* _Work to do_
Rewrite all of the data below, replacing "Viewport" with "Display area" and leaving everything else unchanged.

.....

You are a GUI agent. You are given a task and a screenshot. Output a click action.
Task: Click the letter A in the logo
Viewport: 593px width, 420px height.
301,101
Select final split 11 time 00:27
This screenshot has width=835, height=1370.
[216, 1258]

.....

* _Exercise solution_
You are a GUI agent. You are given a task and a screenshot. Output a click action.
Task: Click the letter A in the logo
Display area: 593px width, 420px height.
301,101
Select final split 11 time 00:27
This screenshot has width=835, height=1370.
[216, 1258]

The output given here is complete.